De acordo com o presidente da OAB de Brumado, Kleber Lima, a restrição aprovada pelo TJ já começa a demonstrar efeitos na localidade. “Lá em nossa região, em Livramento de Nossa Senhora, chegou a ser cogitada a possibilidade de só se atender um advogado por vez na Vara Cível. A advocacia não pode ser cerceada”, reclamou. Em Itaberaba, o presidente da subseção, Carlos Vinício Alcântara, falou que a questão vai além das prerrogativas. “Trata-se da prestação jurisdicional como um todo. Na nossa comarca, temos juiz TQQ (terça, quarta e quinta), TQ (terça e quarta) e o invisível, que nem lá vai. Temos 70% de congestionamento de processos, e o Poder Judiciário não faz nada”, pontuou.

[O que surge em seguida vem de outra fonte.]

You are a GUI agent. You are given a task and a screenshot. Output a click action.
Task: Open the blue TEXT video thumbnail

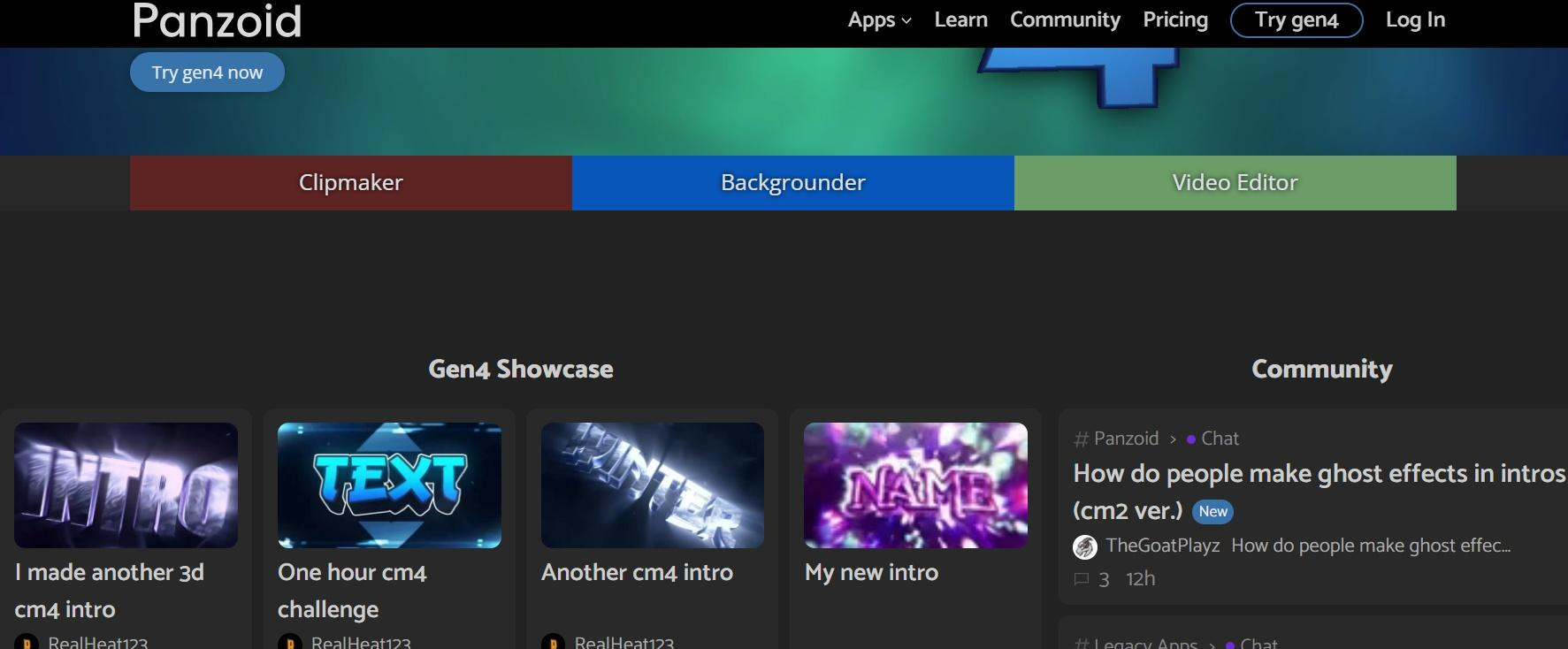[389, 485]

Para o presidente da OAB de Vitória da Conquista, Ronaldo Soares, esse tipo de problema não atinge só a advocacia, “mas a cidadania”. Já para o presidente da OAB de Ilhéus, Martone Maciel, uma alternativa é a criação de um Observatório do Judiciário para sistematização de dados, “uma vez que os números do TJ-BA, quando divulgados, não correspondem à realidade”.